Chemistry:Orthoferrite
An orthoferrite is any of a class of chemical compounds with the formula RFeO3, where R is one or more rare-earth elements. Orthoferrites have an orthorhombic crystal structure with a space group Pbnm and most are weakly ferromagnetic.[1] At the Néel temperature [math]\displaystyle{ T_N }[/math] the subsystem of iron ions orders into a slightly canted antiferromagnetic structure with antiferromagnetic moment G and a weak ferromagnetic moment F. The rare-earth ion subsystem acquires magnetization m due to an interaction with the iron subsystem.
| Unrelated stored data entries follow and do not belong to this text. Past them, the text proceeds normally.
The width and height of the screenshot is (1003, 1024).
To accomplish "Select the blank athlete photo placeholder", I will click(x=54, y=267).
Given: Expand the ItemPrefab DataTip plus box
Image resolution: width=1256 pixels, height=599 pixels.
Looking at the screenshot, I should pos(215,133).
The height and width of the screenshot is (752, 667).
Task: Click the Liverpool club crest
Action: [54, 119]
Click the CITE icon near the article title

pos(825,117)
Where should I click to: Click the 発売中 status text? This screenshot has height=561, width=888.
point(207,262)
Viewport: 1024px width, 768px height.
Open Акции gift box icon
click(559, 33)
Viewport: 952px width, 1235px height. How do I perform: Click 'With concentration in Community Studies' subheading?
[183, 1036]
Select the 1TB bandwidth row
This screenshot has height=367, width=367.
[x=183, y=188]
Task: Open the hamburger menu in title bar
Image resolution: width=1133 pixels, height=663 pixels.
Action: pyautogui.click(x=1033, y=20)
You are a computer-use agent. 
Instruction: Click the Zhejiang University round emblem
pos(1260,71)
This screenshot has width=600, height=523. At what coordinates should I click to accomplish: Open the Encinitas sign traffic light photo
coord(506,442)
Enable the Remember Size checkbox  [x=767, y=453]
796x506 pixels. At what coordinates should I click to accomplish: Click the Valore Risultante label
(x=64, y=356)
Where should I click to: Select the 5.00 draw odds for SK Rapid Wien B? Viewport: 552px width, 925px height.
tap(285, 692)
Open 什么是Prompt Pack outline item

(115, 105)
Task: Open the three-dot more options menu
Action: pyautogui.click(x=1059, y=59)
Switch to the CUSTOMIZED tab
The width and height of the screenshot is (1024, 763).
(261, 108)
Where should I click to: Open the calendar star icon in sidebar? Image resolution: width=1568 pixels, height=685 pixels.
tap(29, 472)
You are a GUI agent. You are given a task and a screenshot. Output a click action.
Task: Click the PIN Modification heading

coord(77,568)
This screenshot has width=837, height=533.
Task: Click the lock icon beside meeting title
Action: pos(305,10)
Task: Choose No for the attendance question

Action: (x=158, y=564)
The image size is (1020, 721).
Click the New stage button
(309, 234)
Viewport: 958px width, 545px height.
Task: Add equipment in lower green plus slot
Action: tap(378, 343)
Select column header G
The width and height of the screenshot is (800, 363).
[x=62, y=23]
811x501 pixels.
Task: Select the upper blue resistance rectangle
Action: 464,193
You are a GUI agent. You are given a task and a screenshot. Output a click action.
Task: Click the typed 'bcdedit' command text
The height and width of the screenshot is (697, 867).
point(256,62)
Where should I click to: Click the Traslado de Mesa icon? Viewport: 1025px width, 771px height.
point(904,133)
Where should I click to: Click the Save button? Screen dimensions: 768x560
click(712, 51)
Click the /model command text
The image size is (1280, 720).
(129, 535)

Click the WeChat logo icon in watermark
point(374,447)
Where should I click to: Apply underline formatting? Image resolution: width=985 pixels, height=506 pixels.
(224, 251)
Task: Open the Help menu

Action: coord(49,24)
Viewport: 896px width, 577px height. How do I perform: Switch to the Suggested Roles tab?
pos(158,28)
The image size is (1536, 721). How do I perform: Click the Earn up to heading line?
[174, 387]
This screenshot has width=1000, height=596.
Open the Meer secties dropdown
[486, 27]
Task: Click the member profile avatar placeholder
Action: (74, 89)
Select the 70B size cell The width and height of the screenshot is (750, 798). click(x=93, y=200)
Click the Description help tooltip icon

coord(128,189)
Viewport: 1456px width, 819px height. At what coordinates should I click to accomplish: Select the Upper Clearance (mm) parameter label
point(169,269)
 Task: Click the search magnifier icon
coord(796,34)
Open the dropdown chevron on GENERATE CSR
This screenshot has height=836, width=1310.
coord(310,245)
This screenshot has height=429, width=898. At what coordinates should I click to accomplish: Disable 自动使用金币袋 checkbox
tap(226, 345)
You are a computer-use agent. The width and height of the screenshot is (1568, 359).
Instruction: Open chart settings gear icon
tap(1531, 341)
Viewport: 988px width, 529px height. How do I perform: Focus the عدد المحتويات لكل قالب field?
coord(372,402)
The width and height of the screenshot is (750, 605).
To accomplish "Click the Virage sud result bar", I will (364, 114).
The orthoferrites are particularly interesting because of the presence of an antisymmetric exchange interaction which involves the vector cross product of neighboring spins as opposed to the usual scalar product. In the absence of this interaction, the orthoferrites would be antiferromagnetic. Its presence leads to a small canting of the sublattices, making the orthoferrites “weak” ferromagnets with [math]\displaystyle{ 4 \pi M_s = 100 G }[/math]. Another interesting feature of these materials is the fact that some of them exhibit a transition as a function of temperature, in which the direction of the antiferromagnetically ordered spins and consequently also of the net magnetization rotates by 90°.[2]
Applications
The combination of high magnetic resonance frequencies with very large magnetooptical effects makes the orthoferrites interesting objects for study of laser-induced dynamics. Orthoferrites are transparent, and can modify the polarisation of a beam of light under the control of a magnetic field (Faraday rotation). This makes them potentially useful as optical sensors and actuators for use in optical communications. [3] They were also once used as the magnetic material in bubble memory.
Examples
- Lanthanum orthoferrite, LaFeO3[4]
- Dysprosium orthoferrite, DyFeO3[5]
References
- ↑ "orthoferrite", Oxford English Dictionary, Draft Revision March 2008
- ↑ D. Afanasiev (8 February 2021). "Ultrafast control of magnetic interactions via light-driven phonons". Nature Materials 20 (5): 607–611. doi:10.1038/s41563-021-00922-7. ISSN 1476-1122. PMID 33558717. Bibcode: 2021NatMa..20..607A.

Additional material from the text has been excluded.